Records from a collection:
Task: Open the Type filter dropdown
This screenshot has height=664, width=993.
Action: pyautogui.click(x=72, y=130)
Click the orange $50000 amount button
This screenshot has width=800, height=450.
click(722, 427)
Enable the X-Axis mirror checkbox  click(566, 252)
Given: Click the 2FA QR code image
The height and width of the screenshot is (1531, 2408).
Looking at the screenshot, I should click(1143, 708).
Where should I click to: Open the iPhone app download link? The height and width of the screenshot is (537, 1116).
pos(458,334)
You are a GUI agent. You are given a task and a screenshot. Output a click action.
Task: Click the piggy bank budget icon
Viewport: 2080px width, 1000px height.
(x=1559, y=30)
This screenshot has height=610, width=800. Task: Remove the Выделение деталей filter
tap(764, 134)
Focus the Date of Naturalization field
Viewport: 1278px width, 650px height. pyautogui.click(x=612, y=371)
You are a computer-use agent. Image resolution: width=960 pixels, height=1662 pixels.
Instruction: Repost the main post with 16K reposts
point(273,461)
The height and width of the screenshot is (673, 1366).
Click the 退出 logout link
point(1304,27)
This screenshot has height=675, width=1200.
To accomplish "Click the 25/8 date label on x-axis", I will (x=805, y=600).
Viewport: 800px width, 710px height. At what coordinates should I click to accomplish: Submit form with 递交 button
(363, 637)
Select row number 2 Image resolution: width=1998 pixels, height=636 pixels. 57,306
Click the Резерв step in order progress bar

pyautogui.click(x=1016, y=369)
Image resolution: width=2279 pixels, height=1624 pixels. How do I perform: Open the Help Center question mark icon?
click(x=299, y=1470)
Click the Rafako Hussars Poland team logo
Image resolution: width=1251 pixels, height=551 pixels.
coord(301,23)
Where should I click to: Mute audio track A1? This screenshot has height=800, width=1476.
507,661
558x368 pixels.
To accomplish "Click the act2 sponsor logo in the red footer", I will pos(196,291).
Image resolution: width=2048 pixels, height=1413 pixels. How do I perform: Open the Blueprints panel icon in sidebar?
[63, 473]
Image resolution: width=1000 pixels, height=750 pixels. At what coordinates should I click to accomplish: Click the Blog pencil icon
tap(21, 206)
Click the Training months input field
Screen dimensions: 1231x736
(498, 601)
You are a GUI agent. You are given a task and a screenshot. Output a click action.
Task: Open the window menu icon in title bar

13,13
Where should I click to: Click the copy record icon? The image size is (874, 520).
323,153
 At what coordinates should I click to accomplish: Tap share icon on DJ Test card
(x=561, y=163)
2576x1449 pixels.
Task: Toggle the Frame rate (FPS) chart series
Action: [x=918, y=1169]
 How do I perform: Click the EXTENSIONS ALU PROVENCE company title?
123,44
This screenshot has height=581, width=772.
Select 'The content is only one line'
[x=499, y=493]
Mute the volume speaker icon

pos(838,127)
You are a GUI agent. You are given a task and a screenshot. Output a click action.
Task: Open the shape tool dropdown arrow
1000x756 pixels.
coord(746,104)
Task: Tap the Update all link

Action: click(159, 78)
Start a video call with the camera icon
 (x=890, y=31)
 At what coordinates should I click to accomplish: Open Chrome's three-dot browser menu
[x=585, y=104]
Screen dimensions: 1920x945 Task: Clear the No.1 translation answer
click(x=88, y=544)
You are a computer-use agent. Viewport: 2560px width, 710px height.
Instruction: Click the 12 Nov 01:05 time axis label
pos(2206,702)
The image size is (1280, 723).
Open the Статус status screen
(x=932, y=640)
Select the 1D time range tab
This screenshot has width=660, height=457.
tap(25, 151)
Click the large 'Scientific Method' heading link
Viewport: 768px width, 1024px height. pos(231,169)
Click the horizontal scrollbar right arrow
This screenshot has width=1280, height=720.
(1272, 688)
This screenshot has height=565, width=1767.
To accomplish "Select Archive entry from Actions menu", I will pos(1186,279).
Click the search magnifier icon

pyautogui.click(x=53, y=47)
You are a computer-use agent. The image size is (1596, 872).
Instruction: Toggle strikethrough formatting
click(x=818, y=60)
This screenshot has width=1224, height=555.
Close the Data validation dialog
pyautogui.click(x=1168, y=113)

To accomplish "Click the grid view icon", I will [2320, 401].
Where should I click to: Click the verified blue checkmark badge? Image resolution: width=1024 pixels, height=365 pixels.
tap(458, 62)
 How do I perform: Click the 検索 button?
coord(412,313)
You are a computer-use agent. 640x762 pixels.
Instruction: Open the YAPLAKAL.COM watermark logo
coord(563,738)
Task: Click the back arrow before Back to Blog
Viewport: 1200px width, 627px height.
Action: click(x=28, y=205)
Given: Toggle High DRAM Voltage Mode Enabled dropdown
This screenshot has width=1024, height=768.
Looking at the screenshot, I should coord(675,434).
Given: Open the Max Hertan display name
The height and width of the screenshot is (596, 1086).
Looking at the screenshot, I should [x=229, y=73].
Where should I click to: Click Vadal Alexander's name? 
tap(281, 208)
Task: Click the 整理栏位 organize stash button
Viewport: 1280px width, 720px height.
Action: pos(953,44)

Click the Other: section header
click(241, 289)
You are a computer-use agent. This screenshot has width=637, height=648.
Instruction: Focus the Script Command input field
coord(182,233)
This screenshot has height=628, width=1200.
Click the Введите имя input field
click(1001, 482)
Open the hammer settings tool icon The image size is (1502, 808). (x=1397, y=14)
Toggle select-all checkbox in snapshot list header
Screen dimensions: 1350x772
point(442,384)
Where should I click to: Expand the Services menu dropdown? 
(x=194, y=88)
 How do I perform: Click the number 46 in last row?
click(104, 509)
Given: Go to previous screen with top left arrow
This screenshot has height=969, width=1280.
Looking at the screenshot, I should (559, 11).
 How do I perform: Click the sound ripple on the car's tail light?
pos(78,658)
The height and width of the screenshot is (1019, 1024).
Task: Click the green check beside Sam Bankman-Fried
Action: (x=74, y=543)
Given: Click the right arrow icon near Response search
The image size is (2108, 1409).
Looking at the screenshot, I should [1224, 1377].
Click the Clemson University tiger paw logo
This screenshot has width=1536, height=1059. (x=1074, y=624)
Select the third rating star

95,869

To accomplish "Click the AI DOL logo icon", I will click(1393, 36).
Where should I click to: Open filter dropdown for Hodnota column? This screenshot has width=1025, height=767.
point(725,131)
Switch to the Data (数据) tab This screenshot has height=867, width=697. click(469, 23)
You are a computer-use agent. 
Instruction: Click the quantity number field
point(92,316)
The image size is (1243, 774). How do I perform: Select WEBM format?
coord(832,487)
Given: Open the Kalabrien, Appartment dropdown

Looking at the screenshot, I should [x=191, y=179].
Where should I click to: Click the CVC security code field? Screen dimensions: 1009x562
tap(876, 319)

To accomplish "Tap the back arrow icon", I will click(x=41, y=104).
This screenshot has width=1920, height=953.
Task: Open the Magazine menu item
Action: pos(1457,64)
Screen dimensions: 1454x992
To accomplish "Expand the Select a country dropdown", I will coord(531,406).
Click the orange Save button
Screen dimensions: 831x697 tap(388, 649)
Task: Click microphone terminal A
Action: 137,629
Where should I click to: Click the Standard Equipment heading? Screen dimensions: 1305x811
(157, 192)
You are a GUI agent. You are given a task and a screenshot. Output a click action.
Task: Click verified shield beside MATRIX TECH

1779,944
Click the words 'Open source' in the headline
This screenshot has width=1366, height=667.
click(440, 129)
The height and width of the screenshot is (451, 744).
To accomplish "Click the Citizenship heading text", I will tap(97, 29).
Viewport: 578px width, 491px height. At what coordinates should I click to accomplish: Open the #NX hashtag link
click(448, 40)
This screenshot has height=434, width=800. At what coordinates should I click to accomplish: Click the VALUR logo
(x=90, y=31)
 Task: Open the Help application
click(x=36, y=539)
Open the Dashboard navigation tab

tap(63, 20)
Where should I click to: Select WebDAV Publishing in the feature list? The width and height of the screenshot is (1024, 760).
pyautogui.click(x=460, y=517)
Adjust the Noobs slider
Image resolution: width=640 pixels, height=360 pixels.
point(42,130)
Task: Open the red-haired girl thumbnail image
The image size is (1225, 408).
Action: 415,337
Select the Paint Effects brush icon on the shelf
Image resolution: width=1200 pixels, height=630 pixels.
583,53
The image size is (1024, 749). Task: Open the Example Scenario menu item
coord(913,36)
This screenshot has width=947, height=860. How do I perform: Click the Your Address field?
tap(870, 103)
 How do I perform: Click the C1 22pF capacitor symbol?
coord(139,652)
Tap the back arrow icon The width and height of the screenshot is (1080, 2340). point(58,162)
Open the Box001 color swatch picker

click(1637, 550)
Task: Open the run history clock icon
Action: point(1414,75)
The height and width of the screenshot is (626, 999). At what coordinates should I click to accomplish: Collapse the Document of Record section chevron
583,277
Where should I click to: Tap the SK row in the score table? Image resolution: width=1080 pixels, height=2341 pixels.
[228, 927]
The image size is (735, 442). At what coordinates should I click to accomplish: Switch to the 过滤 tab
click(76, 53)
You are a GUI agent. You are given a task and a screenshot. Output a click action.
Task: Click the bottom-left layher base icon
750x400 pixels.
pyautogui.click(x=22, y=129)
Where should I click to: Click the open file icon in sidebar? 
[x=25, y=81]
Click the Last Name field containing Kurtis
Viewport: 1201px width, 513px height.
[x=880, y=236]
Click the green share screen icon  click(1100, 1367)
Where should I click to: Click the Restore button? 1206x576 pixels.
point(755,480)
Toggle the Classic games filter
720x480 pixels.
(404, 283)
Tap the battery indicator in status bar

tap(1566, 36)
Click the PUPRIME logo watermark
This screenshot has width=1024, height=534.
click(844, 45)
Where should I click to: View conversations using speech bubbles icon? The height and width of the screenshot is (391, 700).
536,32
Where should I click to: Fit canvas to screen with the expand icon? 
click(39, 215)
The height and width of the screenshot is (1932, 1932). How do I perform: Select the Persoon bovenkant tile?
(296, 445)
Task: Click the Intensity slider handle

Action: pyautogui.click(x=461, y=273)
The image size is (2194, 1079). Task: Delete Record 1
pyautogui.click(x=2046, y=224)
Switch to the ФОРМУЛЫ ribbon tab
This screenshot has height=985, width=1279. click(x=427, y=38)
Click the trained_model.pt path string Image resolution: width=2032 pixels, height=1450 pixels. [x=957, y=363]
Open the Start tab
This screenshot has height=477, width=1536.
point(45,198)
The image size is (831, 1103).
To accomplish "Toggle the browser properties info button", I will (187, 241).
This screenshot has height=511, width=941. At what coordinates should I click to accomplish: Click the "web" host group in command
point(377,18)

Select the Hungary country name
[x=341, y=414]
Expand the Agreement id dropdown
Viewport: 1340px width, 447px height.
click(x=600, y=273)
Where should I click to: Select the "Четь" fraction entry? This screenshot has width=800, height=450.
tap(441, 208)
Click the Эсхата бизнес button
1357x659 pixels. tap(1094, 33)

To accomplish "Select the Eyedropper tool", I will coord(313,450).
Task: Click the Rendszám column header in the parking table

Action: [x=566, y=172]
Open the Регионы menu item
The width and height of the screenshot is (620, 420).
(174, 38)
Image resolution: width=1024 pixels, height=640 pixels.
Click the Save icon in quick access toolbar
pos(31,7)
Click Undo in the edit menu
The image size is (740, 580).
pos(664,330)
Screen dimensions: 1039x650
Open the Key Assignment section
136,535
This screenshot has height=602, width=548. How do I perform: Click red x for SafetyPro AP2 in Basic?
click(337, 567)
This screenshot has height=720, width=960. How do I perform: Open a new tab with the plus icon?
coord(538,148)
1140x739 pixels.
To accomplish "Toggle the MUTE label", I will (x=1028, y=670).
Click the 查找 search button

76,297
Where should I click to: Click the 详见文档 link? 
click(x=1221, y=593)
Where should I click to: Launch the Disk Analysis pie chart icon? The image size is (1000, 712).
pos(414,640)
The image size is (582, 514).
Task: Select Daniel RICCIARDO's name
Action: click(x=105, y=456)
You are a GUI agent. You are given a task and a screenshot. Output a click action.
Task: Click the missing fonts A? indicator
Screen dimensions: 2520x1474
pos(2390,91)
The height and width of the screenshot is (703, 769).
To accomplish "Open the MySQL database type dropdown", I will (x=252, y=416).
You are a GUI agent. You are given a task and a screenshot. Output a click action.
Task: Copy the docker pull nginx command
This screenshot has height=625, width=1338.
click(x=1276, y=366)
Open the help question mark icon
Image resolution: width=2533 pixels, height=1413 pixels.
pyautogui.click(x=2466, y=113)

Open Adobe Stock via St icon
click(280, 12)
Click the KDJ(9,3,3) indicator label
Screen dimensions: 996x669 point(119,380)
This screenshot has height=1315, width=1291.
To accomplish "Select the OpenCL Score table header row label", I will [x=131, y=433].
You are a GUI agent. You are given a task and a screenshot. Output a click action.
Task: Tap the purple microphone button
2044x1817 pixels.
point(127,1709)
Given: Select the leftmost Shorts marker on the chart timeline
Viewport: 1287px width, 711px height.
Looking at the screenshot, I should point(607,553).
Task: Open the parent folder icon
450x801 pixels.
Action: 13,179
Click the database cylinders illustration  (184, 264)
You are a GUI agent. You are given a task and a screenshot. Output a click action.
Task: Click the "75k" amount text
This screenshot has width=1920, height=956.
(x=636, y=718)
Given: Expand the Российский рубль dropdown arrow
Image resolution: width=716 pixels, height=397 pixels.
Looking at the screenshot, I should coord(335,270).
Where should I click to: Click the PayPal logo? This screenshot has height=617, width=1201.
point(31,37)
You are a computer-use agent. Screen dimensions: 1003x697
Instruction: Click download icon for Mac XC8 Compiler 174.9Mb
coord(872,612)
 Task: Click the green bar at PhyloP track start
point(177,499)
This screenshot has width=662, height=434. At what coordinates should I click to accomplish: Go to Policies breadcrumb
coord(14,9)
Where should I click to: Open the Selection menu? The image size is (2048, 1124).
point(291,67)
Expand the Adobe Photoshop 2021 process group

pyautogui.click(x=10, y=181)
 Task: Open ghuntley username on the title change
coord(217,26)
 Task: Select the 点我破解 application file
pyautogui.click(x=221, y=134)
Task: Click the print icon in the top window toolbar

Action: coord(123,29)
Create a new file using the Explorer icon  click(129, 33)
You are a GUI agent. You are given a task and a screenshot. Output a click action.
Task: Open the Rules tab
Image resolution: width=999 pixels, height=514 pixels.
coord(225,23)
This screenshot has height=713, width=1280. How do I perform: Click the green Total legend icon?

WORK TO COMPLETE: Rewrite the lines from the beginning of the records through the line containing "pyautogui.click(x=1016, y=369)", substituting "menu" for "dropdown" and leaving everything else unchanged.

EXERCISE ANSWER:
Task: Open the Type filter menu
This screenshot has height=664, width=993.
Action: pyautogui.click(x=72, y=130)
Click the orange $50000 amount button
This screenshot has width=800, height=450.
click(722, 427)
Enable the X-Axis mirror checkbox  click(566, 252)
Given: Click the 2FA QR code image
The height and width of the screenshot is (1531, 2408).
Looking at the screenshot, I should click(1143, 708).
Where should I click to: Open the iPhone app download link? The height and width of the screenshot is (537, 1116).
pos(458,334)
You are a GUI agent. You are given a task and a screenshot. Output a click action.
Task: Click the piggy bank budget icon
Viewport: 2080px width, 1000px height.
(x=1559, y=30)
This screenshot has height=610, width=800. Task: Remove the Выделение деталей filter
tap(764, 134)
Focus the Date of Naturalization field
Viewport: 1278px width, 650px height. pyautogui.click(x=612, y=371)
You are a computer-use agent. Image resolution: width=960 pixels, height=1662 pixels.
Instruction: Repost the main post with 16K reposts
point(273,461)
The height and width of the screenshot is (673, 1366).
Click the 退出 logout link
point(1304,27)
This screenshot has height=675, width=1200.
To accomplish "Click the 25/8 date label on x-axis", I will (x=805, y=600).
Viewport: 800px width, 710px height. At what coordinates should I click to accomplish: Submit form with 递交 button
(363, 637)
Select row number 2 Image resolution: width=1998 pixels, height=636 pixels. 57,306
Click the Резерв step in order progress bar

pyautogui.click(x=1016, y=369)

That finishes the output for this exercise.